Among the lines below, restate word for word only those from the line with "Given: Choose 开始使用 for direct upload" through the line with "Task: Close the Legend panel", with both end lines kept.

=-=-=-=-=

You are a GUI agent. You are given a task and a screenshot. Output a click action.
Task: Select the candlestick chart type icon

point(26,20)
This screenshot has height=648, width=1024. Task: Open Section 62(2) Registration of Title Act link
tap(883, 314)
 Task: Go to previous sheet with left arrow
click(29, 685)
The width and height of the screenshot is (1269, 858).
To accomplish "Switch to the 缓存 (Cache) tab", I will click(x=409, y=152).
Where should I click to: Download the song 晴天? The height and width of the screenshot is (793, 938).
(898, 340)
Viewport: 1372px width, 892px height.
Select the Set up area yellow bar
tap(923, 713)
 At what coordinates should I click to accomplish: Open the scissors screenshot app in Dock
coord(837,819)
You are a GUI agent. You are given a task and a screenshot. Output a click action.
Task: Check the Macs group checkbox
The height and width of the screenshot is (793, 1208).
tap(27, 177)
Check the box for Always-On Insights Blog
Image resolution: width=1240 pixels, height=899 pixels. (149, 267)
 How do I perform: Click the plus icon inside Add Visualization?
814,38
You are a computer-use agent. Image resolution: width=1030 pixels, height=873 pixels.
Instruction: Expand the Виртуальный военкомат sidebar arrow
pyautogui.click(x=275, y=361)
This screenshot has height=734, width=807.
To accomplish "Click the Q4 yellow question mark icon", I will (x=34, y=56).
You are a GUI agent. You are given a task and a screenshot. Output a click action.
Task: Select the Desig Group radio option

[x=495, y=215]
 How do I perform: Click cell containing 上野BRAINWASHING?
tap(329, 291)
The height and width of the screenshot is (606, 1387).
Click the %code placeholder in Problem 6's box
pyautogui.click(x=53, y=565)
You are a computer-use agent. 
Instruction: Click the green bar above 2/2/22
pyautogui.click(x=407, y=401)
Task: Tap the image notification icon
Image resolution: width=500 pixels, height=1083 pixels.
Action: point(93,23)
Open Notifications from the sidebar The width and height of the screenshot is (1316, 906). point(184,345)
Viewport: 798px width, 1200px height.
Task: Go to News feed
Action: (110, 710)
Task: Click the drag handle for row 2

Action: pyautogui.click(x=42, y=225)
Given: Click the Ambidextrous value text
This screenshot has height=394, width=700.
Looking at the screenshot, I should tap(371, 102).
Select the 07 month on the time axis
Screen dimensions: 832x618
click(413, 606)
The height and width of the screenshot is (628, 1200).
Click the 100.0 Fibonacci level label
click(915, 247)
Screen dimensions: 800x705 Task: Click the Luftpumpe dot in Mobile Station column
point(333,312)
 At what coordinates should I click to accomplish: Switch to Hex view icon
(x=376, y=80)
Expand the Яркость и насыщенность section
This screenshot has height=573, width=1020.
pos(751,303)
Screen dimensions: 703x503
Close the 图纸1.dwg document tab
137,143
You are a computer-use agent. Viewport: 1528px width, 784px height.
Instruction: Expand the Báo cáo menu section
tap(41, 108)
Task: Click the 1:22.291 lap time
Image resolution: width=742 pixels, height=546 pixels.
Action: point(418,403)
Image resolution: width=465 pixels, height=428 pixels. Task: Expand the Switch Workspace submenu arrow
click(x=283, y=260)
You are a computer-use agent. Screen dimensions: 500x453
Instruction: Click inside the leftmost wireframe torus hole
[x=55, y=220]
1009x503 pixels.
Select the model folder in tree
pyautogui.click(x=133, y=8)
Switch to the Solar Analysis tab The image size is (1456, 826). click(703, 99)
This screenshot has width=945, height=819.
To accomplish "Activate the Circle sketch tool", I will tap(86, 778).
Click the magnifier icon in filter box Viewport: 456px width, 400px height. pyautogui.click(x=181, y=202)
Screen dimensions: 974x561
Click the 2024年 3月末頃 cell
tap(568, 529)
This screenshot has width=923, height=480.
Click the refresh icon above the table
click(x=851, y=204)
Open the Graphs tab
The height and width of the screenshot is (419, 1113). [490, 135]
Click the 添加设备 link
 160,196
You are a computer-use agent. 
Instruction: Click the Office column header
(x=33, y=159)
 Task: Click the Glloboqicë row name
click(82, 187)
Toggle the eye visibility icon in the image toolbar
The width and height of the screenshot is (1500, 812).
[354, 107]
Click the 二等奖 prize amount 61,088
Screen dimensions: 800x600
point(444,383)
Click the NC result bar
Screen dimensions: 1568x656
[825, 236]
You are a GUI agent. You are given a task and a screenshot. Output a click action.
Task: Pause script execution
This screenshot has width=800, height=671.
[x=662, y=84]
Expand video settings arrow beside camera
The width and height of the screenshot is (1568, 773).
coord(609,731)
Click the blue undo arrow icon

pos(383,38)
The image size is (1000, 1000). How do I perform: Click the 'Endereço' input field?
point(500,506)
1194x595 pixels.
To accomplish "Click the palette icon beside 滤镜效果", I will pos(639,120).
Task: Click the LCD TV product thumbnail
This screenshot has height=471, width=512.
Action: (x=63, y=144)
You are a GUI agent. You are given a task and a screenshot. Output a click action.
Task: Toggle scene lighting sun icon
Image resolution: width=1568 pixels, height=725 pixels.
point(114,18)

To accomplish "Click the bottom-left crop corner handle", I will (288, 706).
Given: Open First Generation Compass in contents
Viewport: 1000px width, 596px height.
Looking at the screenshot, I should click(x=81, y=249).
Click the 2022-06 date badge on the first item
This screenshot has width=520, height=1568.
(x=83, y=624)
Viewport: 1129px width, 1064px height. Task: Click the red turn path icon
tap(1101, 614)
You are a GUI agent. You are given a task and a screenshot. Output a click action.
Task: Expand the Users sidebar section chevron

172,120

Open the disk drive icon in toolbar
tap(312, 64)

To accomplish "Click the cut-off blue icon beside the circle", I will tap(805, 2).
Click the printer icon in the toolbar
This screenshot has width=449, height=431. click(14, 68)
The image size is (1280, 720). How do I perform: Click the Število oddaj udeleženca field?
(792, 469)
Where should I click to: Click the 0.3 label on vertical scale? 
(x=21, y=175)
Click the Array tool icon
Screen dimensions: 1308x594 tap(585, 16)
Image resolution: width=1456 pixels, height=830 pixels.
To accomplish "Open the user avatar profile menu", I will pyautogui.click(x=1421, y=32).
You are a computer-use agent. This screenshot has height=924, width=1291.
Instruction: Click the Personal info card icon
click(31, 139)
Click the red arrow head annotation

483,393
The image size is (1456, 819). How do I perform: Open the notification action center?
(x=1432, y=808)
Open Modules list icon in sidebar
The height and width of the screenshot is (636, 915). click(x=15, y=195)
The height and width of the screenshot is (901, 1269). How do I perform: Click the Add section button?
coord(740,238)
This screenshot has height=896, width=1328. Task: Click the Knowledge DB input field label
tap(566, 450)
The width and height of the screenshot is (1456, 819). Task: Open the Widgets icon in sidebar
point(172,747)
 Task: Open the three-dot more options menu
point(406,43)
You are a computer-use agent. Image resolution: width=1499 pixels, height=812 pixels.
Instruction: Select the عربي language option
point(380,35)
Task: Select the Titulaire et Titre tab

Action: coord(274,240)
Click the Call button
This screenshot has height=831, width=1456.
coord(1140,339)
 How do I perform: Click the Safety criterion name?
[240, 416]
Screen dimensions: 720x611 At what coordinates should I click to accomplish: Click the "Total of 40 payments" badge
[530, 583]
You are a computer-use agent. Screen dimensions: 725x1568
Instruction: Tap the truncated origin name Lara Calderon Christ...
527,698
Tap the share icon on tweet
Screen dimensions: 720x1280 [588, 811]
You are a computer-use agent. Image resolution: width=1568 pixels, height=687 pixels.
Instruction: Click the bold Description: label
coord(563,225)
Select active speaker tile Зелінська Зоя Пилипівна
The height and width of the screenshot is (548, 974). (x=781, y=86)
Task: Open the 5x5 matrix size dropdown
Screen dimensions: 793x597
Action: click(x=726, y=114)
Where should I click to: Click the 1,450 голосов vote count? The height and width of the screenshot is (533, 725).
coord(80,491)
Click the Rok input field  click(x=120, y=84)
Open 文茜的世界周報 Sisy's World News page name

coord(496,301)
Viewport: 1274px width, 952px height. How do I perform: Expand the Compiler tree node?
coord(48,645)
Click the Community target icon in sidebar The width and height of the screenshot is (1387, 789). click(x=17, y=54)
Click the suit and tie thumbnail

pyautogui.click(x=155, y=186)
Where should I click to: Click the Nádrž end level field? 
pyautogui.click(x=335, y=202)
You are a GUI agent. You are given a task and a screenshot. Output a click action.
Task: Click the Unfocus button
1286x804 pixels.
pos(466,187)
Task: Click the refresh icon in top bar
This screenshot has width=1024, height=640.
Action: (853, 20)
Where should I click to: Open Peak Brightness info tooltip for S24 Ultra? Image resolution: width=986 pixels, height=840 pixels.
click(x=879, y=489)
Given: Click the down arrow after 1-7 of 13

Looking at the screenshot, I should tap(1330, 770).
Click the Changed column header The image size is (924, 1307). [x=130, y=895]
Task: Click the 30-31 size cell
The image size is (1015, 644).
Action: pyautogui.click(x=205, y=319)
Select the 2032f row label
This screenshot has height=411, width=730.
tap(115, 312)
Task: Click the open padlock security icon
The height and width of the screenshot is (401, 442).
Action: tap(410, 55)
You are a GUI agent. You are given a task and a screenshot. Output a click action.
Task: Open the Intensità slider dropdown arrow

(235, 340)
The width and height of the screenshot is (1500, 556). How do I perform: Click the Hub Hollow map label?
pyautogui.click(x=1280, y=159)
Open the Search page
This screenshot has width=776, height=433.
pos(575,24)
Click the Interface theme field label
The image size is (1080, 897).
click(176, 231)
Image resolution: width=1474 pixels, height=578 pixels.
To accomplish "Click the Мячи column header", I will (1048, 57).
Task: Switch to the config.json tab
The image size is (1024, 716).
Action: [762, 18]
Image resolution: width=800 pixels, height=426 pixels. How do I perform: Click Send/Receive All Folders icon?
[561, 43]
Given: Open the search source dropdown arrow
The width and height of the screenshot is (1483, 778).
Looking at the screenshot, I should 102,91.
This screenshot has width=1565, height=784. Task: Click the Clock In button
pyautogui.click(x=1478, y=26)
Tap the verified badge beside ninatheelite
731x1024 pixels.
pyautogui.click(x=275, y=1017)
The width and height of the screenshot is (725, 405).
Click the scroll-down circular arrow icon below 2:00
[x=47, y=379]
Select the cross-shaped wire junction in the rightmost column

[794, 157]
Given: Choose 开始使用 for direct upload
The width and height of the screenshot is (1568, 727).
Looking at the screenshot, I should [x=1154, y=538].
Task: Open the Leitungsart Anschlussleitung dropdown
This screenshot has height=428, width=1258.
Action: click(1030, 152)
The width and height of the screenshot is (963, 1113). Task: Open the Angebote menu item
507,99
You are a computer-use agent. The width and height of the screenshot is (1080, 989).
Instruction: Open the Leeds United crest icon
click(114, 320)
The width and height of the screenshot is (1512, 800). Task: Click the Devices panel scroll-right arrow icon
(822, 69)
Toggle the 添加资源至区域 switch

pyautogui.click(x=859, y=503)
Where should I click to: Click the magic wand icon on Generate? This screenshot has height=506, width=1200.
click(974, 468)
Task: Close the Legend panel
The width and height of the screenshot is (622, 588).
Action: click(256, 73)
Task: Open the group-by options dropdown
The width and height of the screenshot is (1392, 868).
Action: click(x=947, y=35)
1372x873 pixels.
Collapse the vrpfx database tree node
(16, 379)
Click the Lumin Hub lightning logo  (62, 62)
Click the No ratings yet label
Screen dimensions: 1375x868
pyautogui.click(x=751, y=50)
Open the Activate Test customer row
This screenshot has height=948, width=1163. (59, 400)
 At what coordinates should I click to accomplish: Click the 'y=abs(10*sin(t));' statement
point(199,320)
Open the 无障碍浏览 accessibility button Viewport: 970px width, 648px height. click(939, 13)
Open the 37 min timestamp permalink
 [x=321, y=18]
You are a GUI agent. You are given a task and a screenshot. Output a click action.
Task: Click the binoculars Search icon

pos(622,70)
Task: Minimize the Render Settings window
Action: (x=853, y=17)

=-=-=-=-=

Response to this exercise:
Given: Choose 开始使用 for direct upload
The width and height of the screenshot is (1568, 727).
Looking at the screenshot, I should [x=1154, y=538].
Task: Open the Leitungsart Anschlussleitung dropdown
This screenshot has height=428, width=1258.
Action: click(1030, 152)
The width and height of the screenshot is (963, 1113). Task: Open the Angebote menu item
507,99
You are a computer-use agent. The width and height of the screenshot is (1080, 989).
Instruction: Open the Leeds United crest icon
click(114, 320)
The width and height of the screenshot is (1512, 800). Task: Click the Devices panel scroll-right arrow icon
(822, 69)
Toggle the 添加资源至区域 switch

pyautogui.click(x=859, y=503)
Where should I click to: Click the magic wand icon on Generate? This screenshot has height=506, width=1200.
click(974, 468)
Task: Close the Legend panel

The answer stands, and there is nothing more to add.